> _Task details_:
Each line from the one that holds "The height and width of the screenshot is (784, 1565)." to the end of the entries is to be given again exactly. Do not include pictures.

> _Task input_:
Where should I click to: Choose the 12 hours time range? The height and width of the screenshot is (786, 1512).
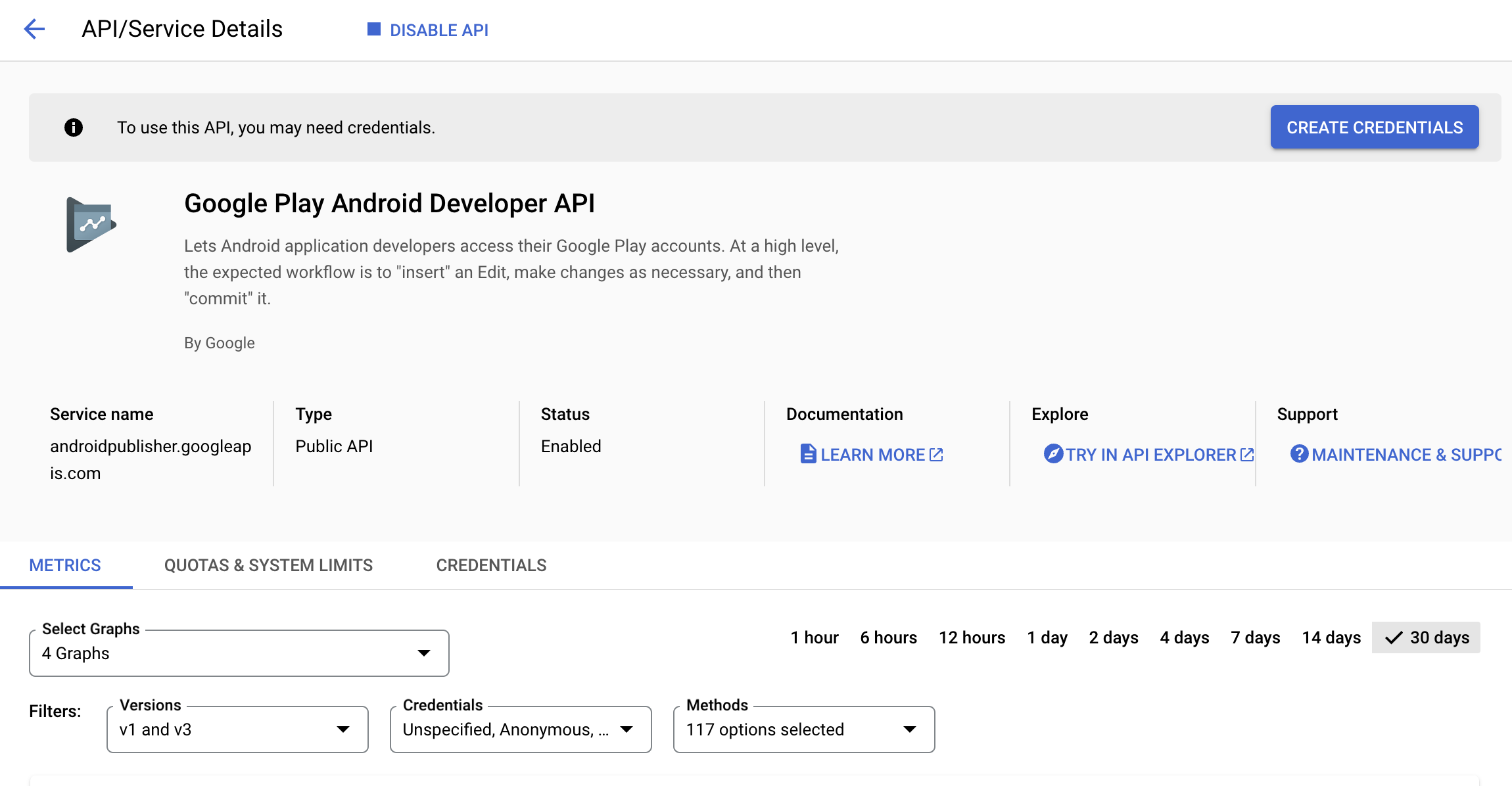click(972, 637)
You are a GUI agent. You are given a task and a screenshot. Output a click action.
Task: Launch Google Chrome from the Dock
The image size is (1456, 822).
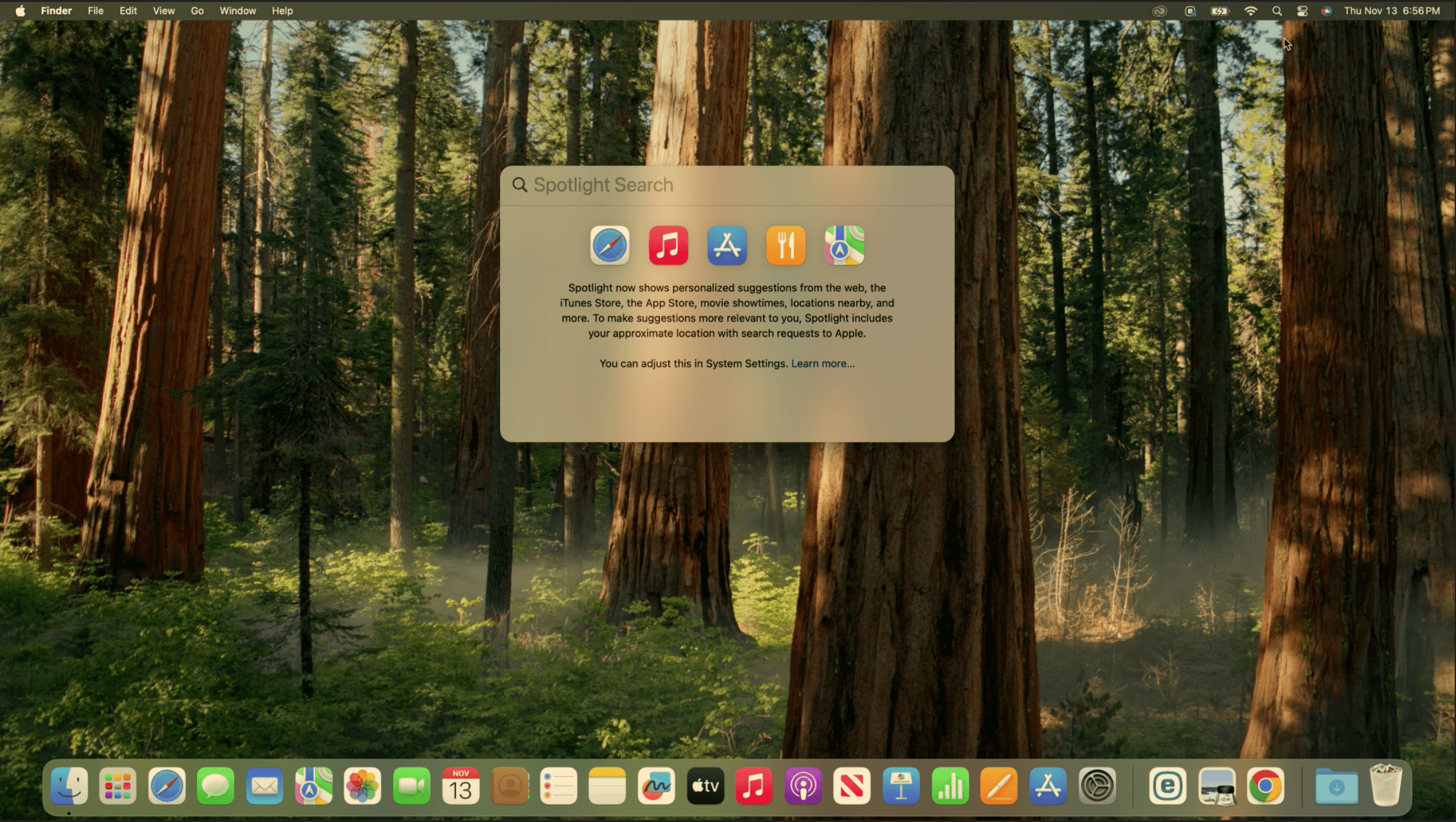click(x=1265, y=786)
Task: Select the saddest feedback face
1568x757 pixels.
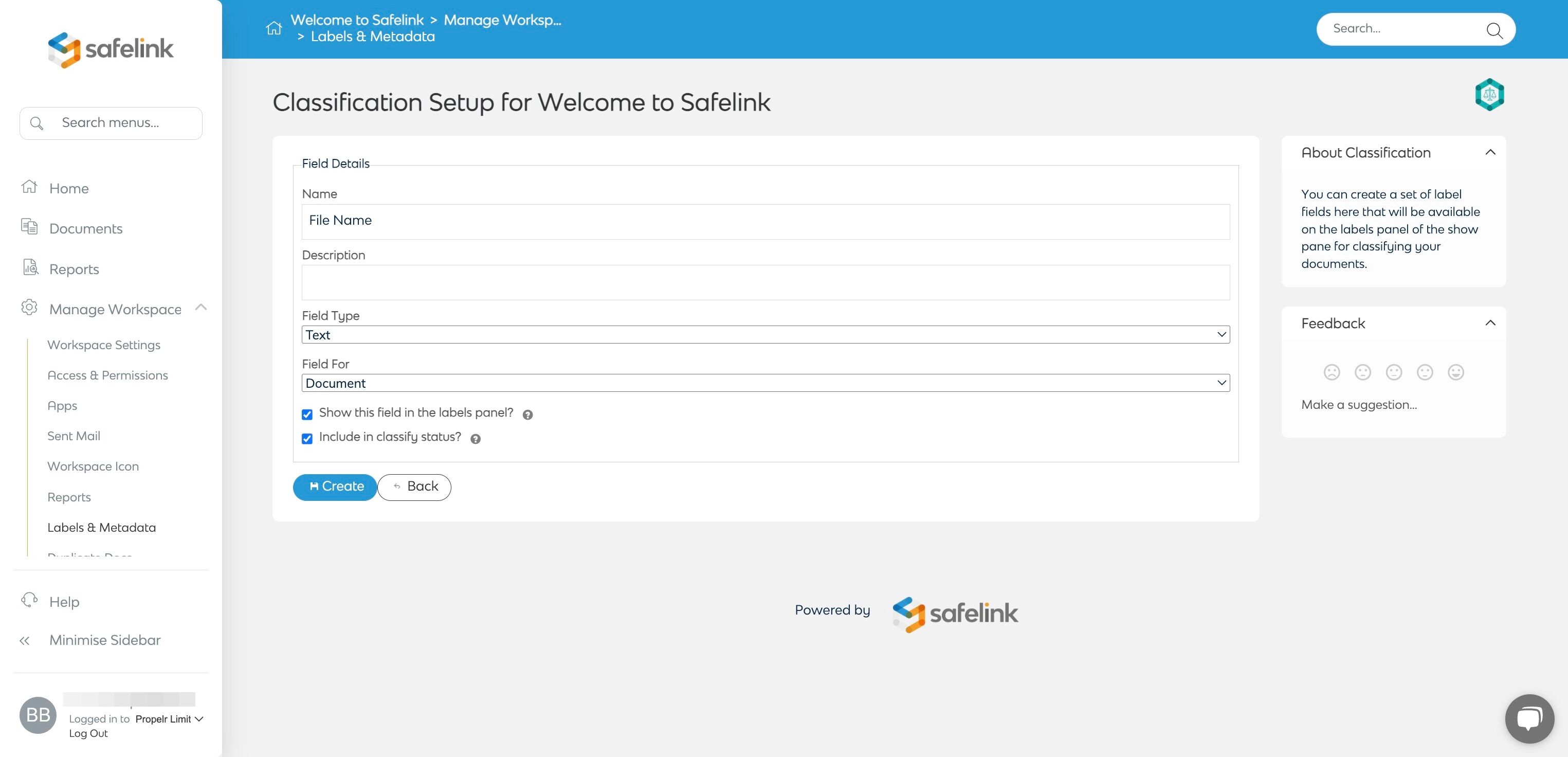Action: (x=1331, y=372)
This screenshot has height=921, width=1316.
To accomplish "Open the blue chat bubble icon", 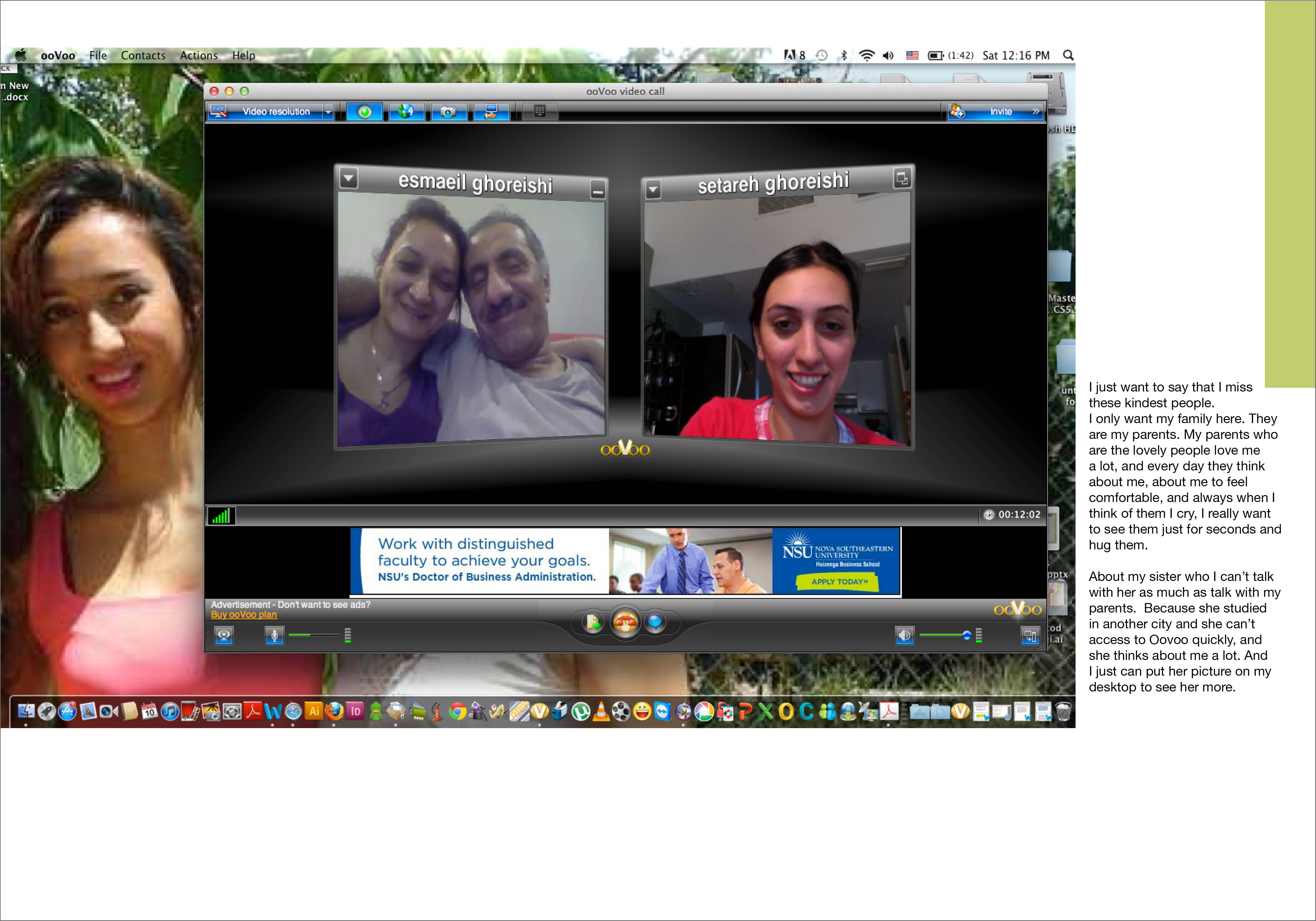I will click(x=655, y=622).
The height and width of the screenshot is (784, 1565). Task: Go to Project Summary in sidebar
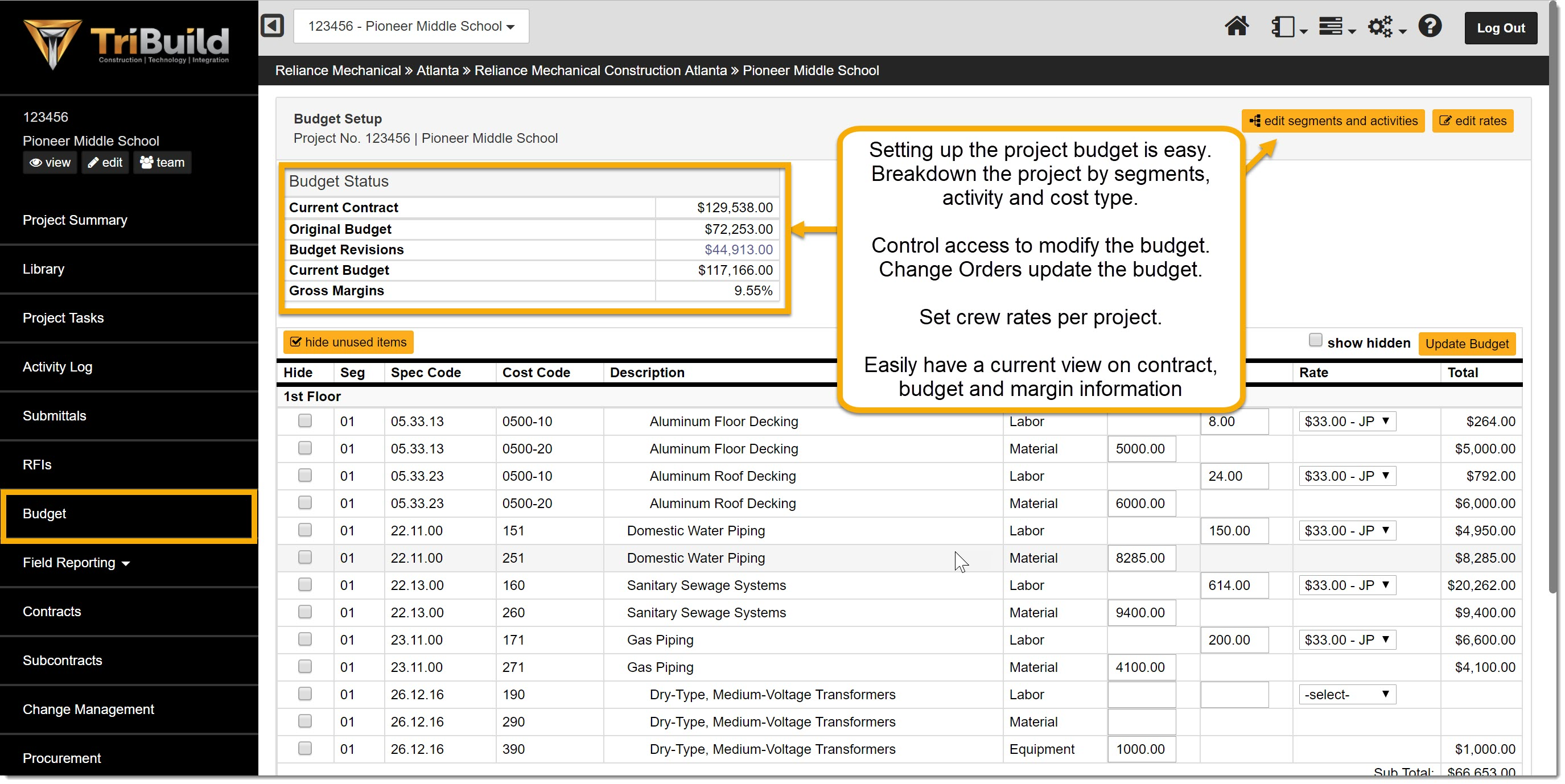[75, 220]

> _Solution below_:
The height and width of the screenshot is (784, 1565). Task: Go to Project Summary in sidebar
[75, 220]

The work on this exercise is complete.